Steven’s head lurched backwards for one of his patented cackles. When it finished he said, “my failed experiment with heterosexuality. Suffice to say that Sarah made me even more gay. Merciful heavens, of all things we met at a gays meeting. Maybe that’s why I no longer attend them.”


“How’ve you been, Steven?” Sarah asked.


I left the two to chat for a bit while I tracked down Izzy. As much as I looked forward to whatever sexual games or gymnastics Sarah had in store for me later, I wished I were spending the night with her. But Izzy was talking to a man of about her age, in my imagination it looked a certainty that they were destined to spend the night together. I sulked off. 


When Sarah finished catching up with Steven, we left, walking to my house in silence. I had images of Sarah and Steven fumbling together in bed and other images of Izzy and I attaining incredible crescendoes of love-making. By the time we go to my place I determined to turn my focus on Sarah, I veritably drooled in anticipation of what she would have us do in bed. But much to my surprise once in my room Sarah merely undressed, got under the covers and signaled me to join her. What followed was what I described to Rupert the next morning as: Basic Love Making 101, A Review. Pretty pedestrian stuff but enjoyable nonetheless. In the aftermath I asked Sarah why she’d opted for standard fare. 


“I only wanted to be held, kissed and screwed. It felt good.”


I didn’t pursue the matter any further.


As it turned out we got together only more time, four days later. Sarah had us slow dance naked, then perform what is called a sixty-nine, the first time I’d attempted this tricky maneuver, one that I found vastly overrated. After that we made love in several different positions. I was beginning to feel like it was a bit too much, as if Sarah had us going through all manner of contortions only for the sake of it. There was something desperate and sad about such exertions. I could sense that our relationship was running out of steam.


The next time I saw her was the day the strike ended.
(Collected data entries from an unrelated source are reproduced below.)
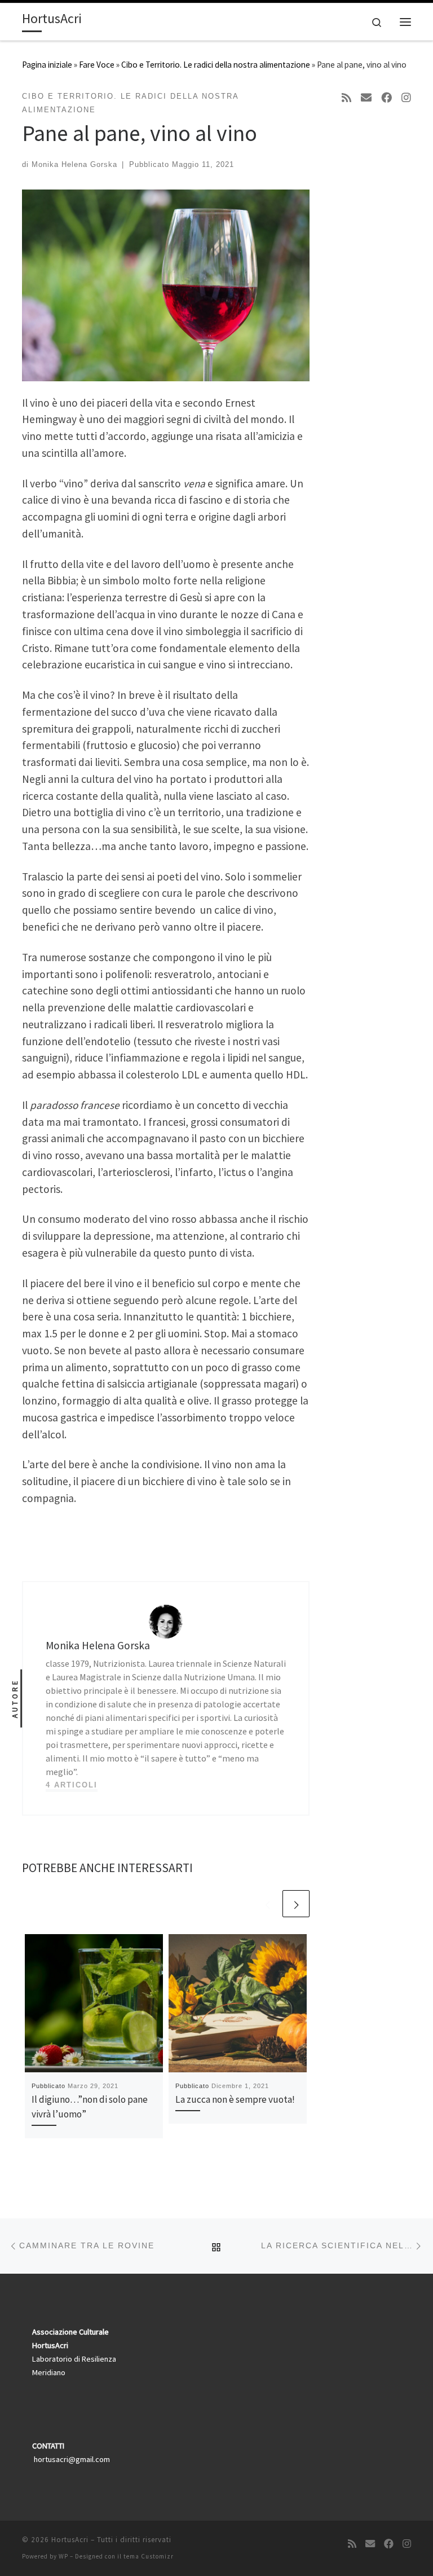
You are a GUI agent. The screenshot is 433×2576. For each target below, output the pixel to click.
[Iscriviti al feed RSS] (346, 98)
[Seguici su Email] (366, 98)
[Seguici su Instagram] (406, 98)
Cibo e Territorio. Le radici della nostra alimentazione (215, 64)
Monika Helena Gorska (74, 164)
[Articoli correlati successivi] (296, 1903)
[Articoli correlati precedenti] (267, 1903)
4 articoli (72, 1785)
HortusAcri (70, 2539)
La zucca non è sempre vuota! (235, 2099)
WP (63, 2556)
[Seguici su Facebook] (386, 98)
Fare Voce (96, 64)
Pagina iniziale (47, 64)
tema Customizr (148, 2556)
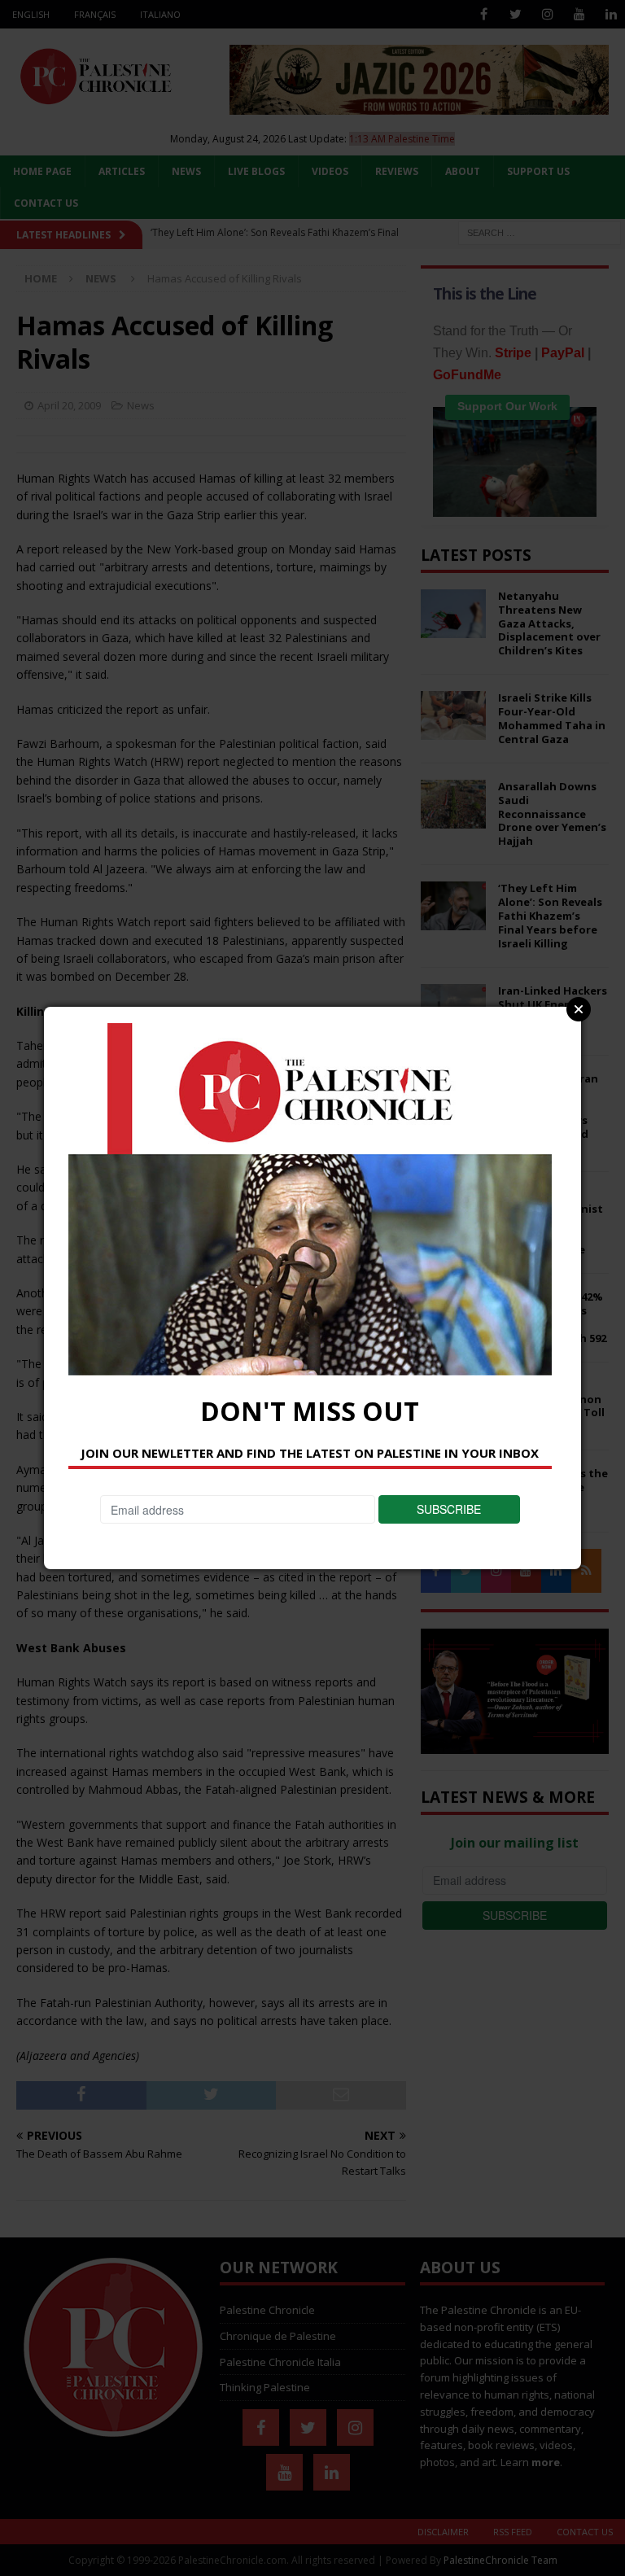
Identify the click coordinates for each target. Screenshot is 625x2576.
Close (578, 1009)
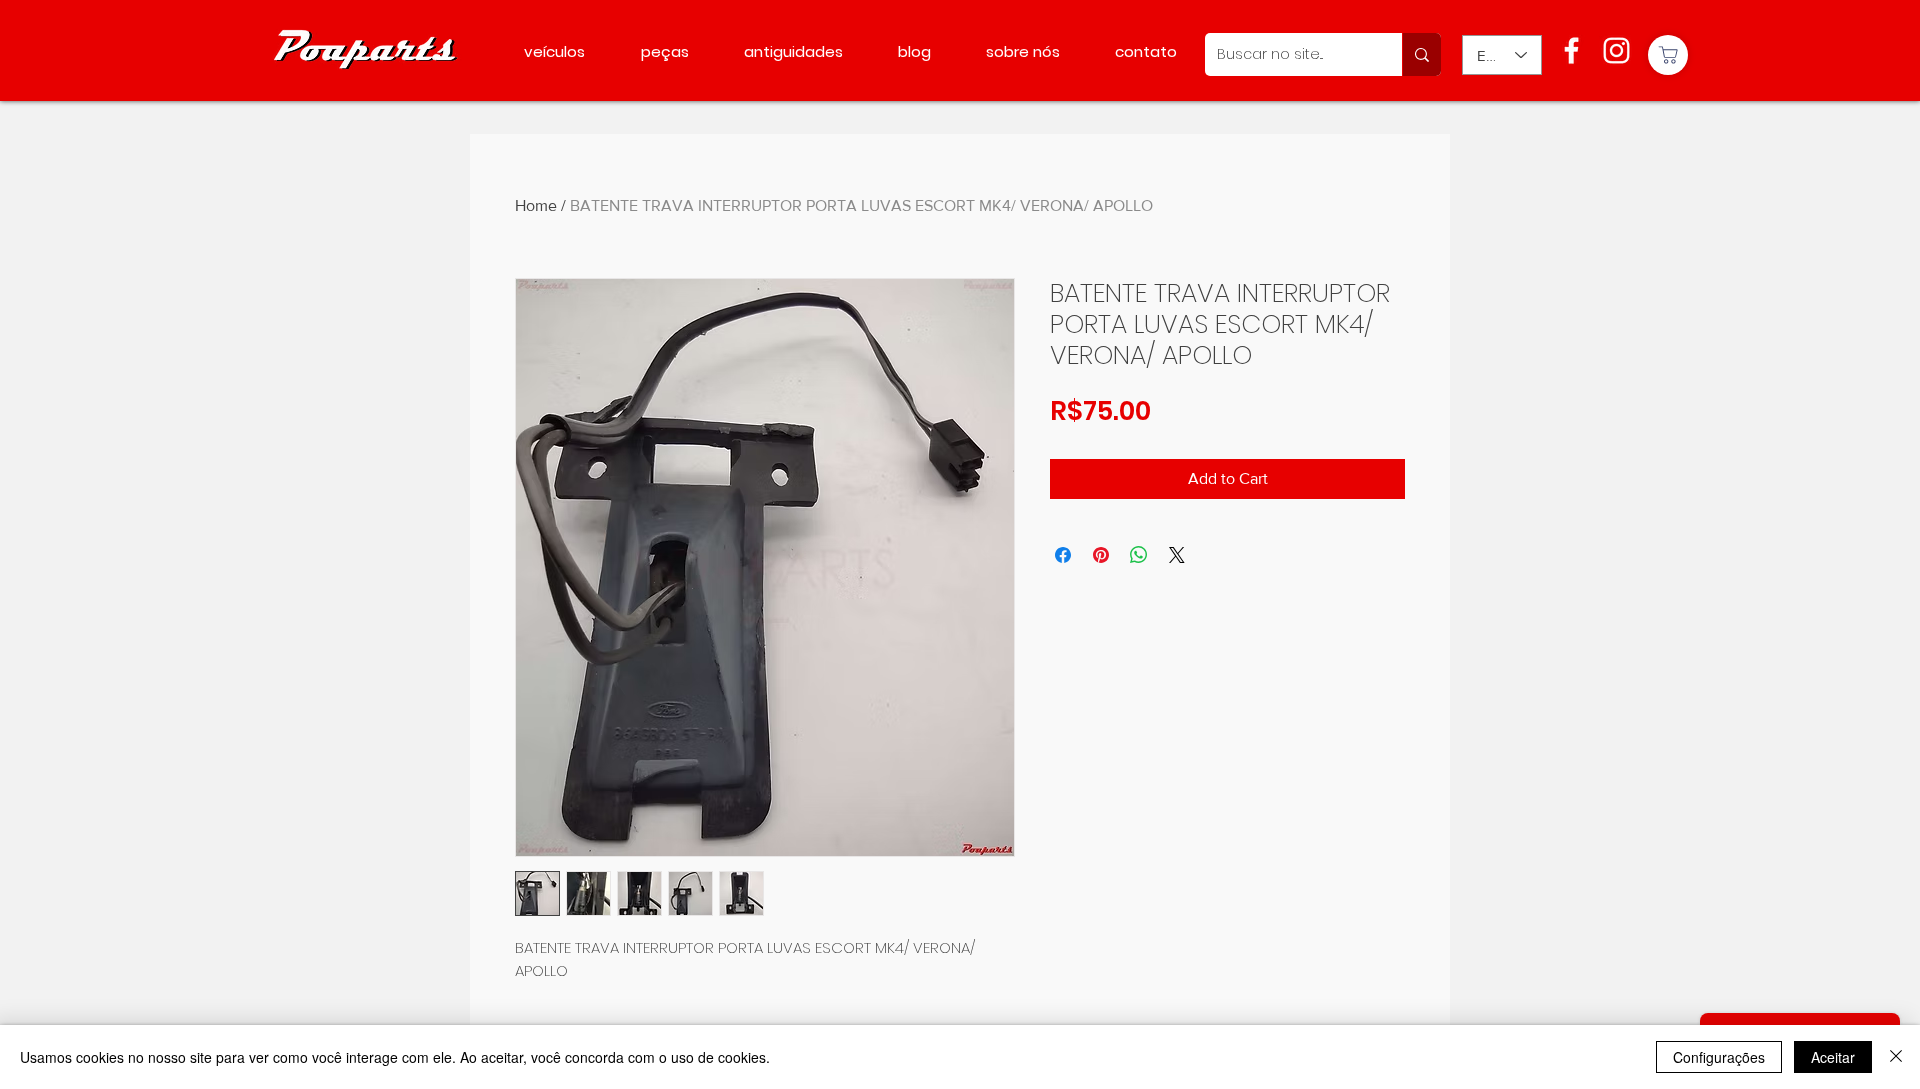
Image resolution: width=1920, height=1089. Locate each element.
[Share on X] (1177, 555)
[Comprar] (1668, 55)
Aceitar (1833, 1057)
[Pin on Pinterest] (1101, 555)
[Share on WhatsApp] (1139, 555)
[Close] (1896, 1057)
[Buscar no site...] (1421, 54)
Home (536, 205)
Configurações (1719, 1057)
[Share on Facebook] (1063, 555)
Sarah walked up to me in the middle of Sproul Plaza, “Thank you David for the incredible sex. I enjoyed it. You’re a good lover and a real mensch. I’m sure you’ll stay active in the movement. With the strike over we’ll not be seeing each other so often, anyway it’s time.”


Oddly, I was relieved. “Thank you too, Sarah, our time together was  a lot of fun, I’ll always remember you fondly.” I gave myself full marks for a gracious exit.


Sarah looked at me as if in sympathy then kissed me on the cheek, the first public display of affection we’d shared.


As I watched her walk off campus, I had the conflicting feelings that Sarah and I could never have lasted and that she was absolutely fantastic and I wanted to bring her back home with me. But I knew the relationship lasted exactly as long as it should have.